Performing Selfhood: The Costumed Body as a Lite of Mediation Between Life, Art and the Theatre in the English Renaissance

What is a costume?  When I tried looking up the word “costume” the (Google) search rendered nothing but advertisements for Halloween costumes…

I tried again and got the result I was looking for.  A costume can refer to wardrobe and dress in general, or to the distinctive style of dress of a particular people, class, or period.  I’d like to examine ‘a distinctive style of dress’ in relation to the English Renaissance.  During that period, the distinction of class in the way one dressed was clear.  Members of the elite displayed frivolous costumes.  How do we know this?  When the clothing didn’t survive the artwork did, portraits to be exact.
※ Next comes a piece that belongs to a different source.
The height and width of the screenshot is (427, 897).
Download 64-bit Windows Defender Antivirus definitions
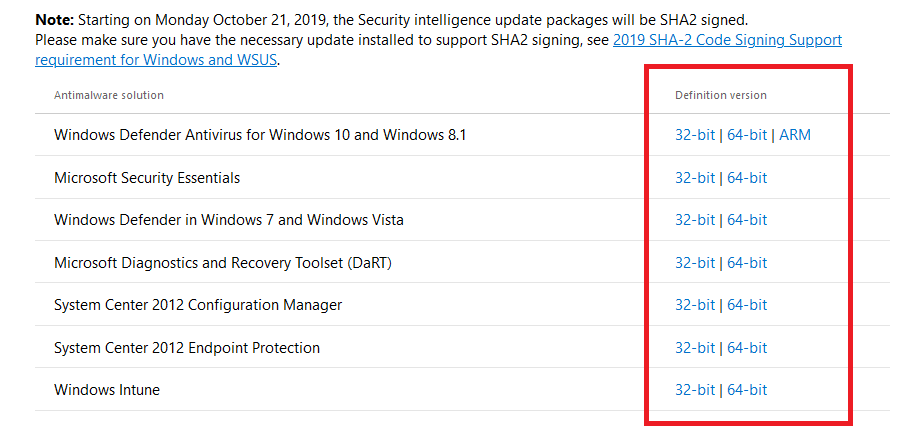tap(747, 135)

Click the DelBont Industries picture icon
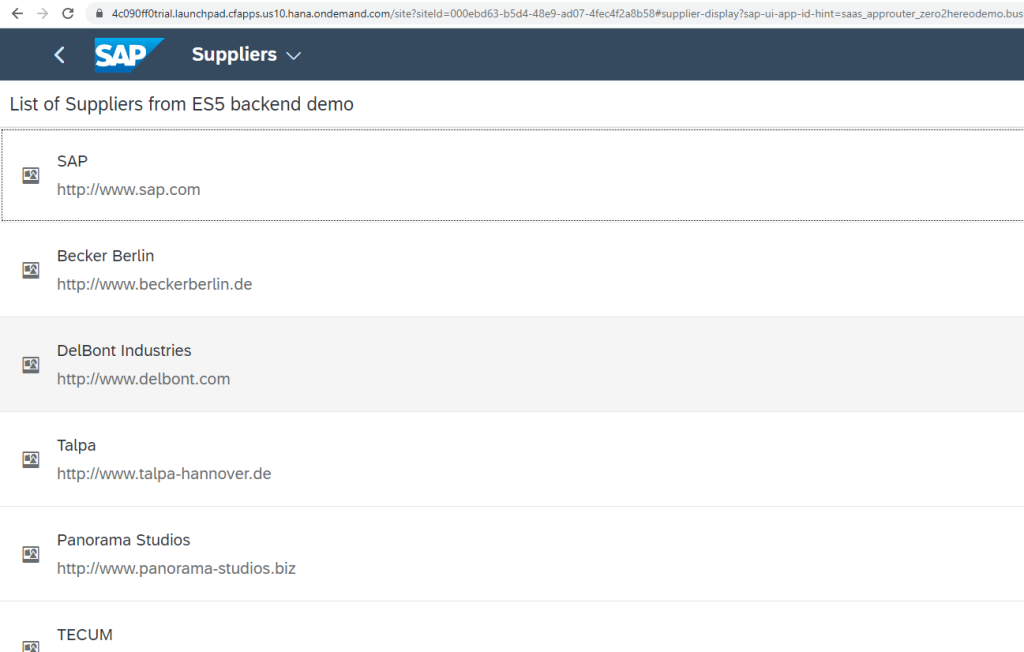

Leonardo da Vinci’s portrait of the Lady with an Ermine…

These portraits were the most important means of self-display and self-advertisement at the time.  The people being painted projected that they were someone solely based on how they were dressed.  This was rightly so because the costumes worn in these portraits exhibited the highest fashion at the time.  It was the main and most important component of the portrait (Entwistle and Wilson 145).  Take a look at this portrait, what you find yourself looking at first?  Her hair, clothing or face?

What do you find yourself being drawn to first?
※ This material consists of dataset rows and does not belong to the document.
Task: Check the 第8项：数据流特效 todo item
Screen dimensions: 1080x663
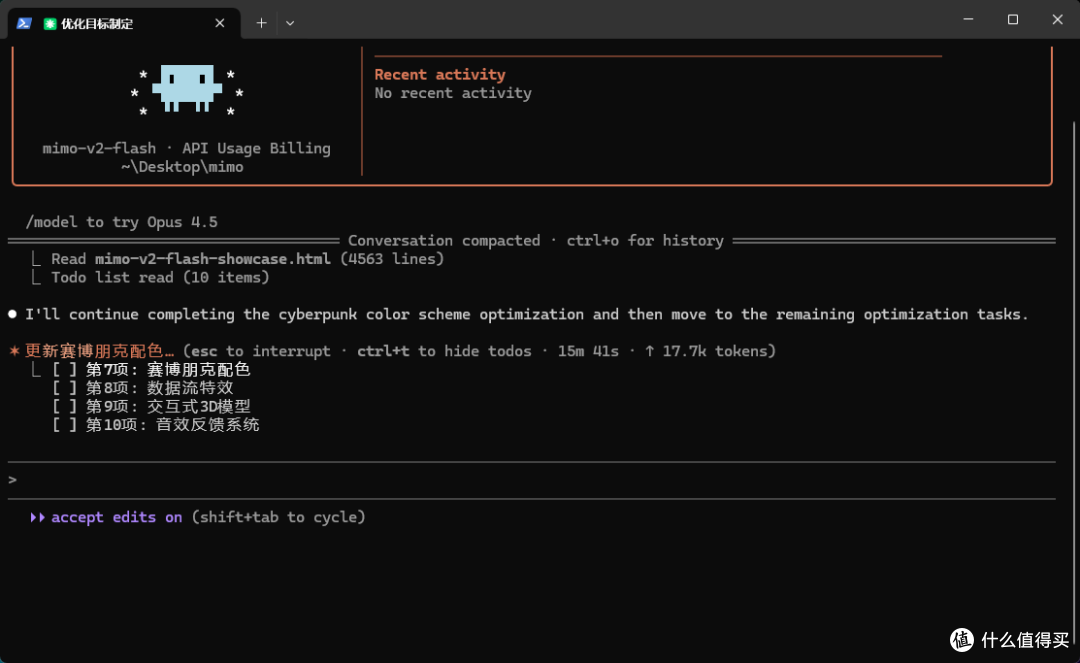Action: click(62, 387)
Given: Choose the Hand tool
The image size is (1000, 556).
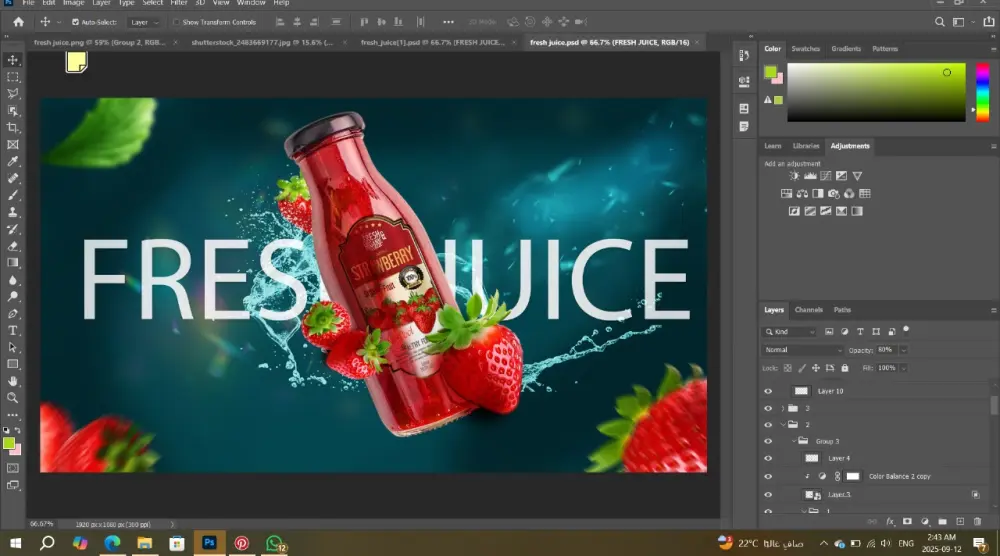Looking at the screenshot, I should click(13, 381).
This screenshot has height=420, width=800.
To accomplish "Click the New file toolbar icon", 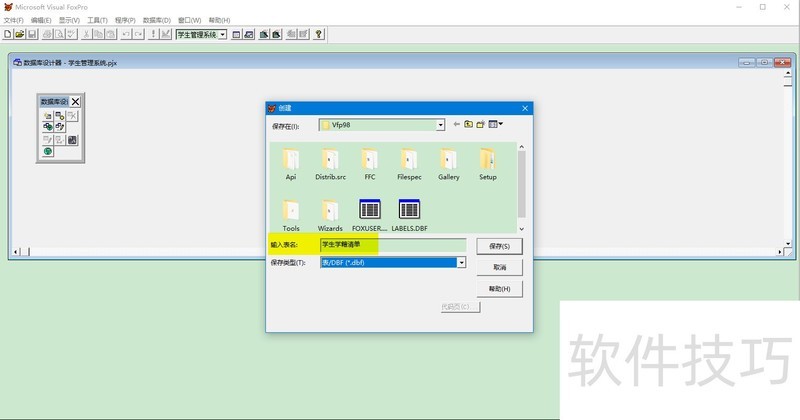I will 7,34.
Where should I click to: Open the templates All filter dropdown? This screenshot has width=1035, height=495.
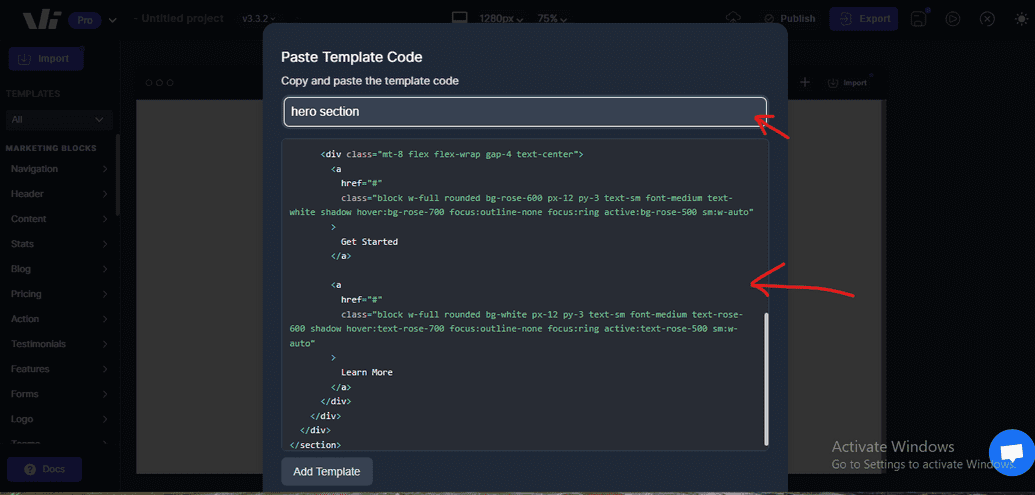pyautogui.click(x=58, y=119)
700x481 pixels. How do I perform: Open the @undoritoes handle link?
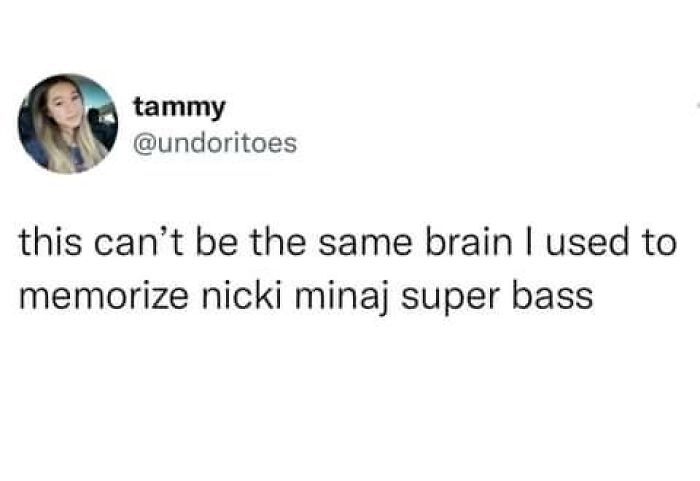[215, 143]
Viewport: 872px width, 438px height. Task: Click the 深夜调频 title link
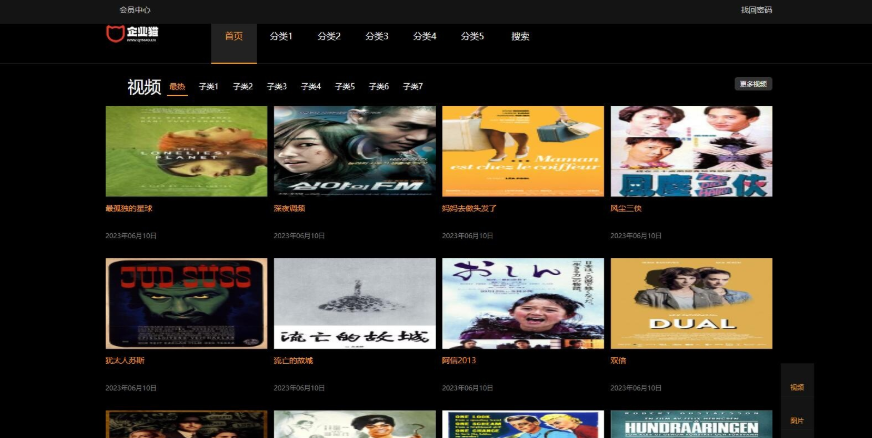tap(289, 209)
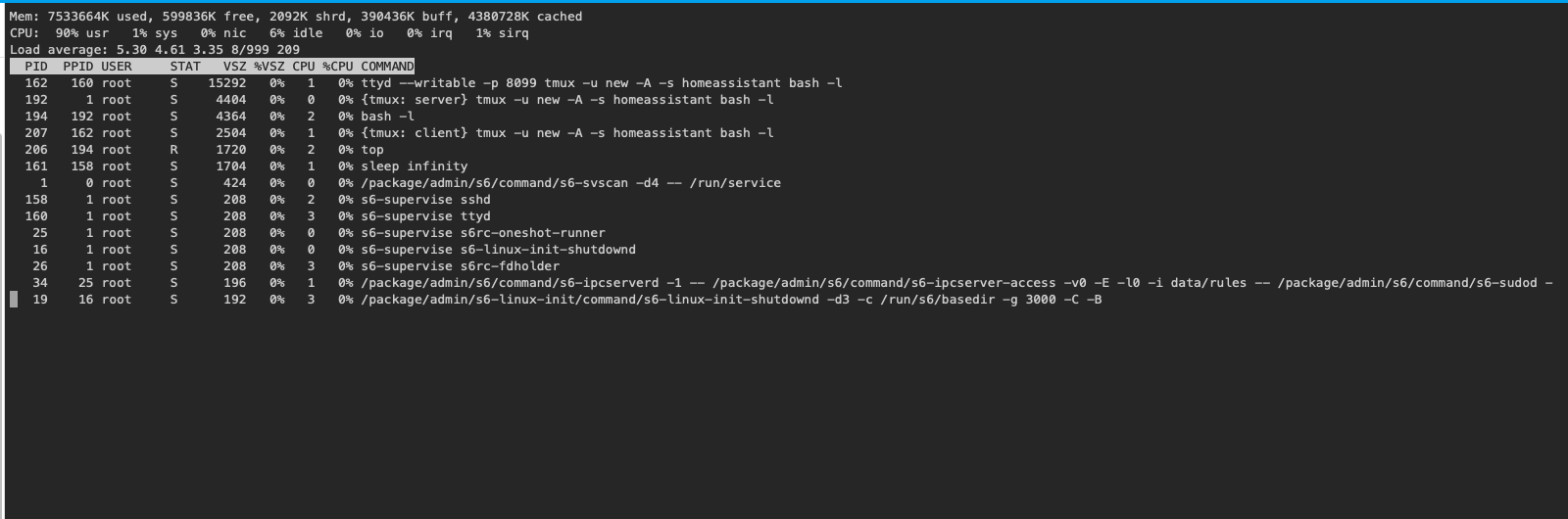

A question I asked myself when looking at the portraits was, “how did they manage to get into that?”  Restricting, tight, and frivolous costumes but it’s all for show.  The costumes were designed to impose difficulties on the body that had to be overcome by effortless effort (Entwistle and Wilson 156).  The “difficulties” include the farthingale.  Imagine hoops sitting your hips – weight on your body while trying to remain poised and elegant.  It was mean to widen the hips and create a draping effect, thus making it through a door or sitting down extremely difficult.  Queen Elizabeth I was not the first to wear one but she did make it popular in England.